# What you need to do
Could you edit the lines below so that "purple" becomes "violet" and everything else stays the same? Leave the pictures out of your answer.

Records for locating described items:
— Start —
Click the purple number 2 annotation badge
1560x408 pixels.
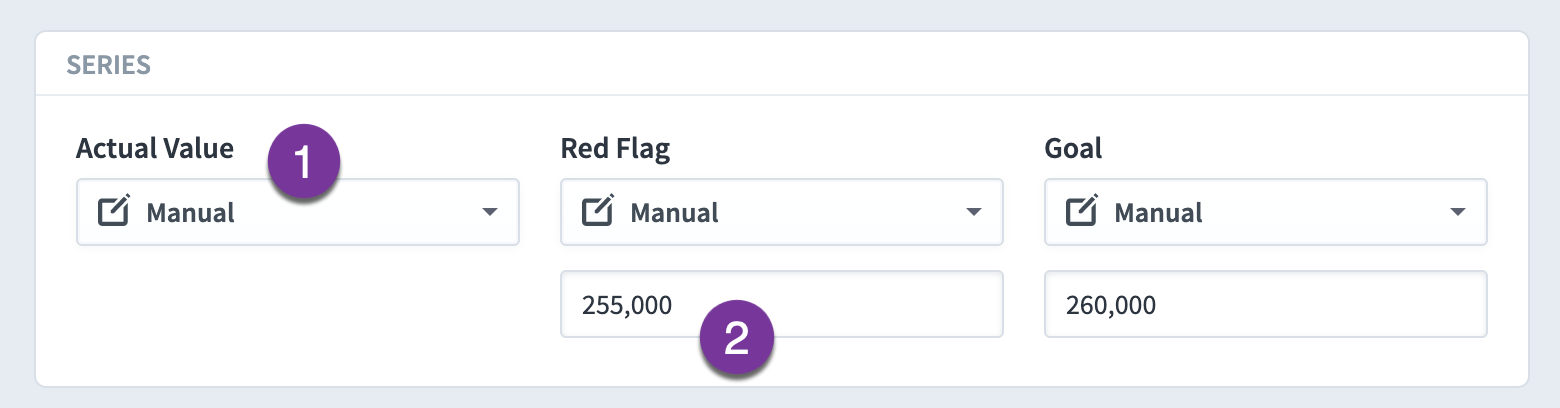pyautogui.click(x=737, y=340)
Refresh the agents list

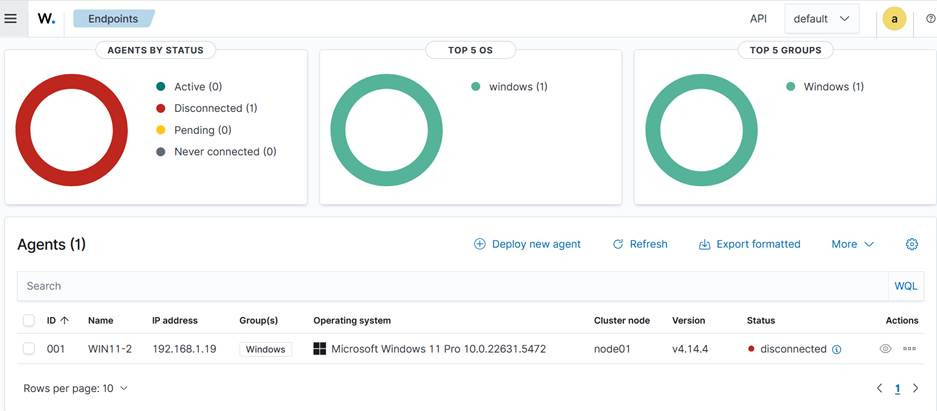[640, 244]
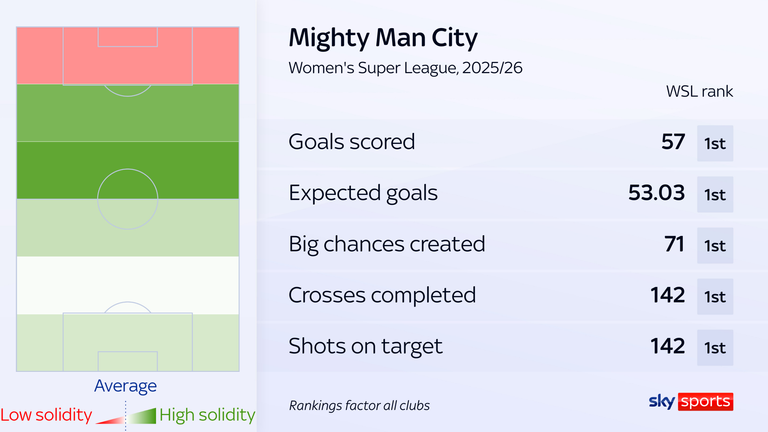Click the 1st badge beside Shots on target
768x432 pixels.
pyautogui.click(x=715, y=347)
— End —
# Task result
Click the violet number 2 annotation badge
1560x408 pixels.
pyautogui.click(x=737, y=340)
Refresh the agents list

[640, 244]
Click the 1st badge beside Shots on target
768x432 pixels.
pyautogui.click(x=715, y=347)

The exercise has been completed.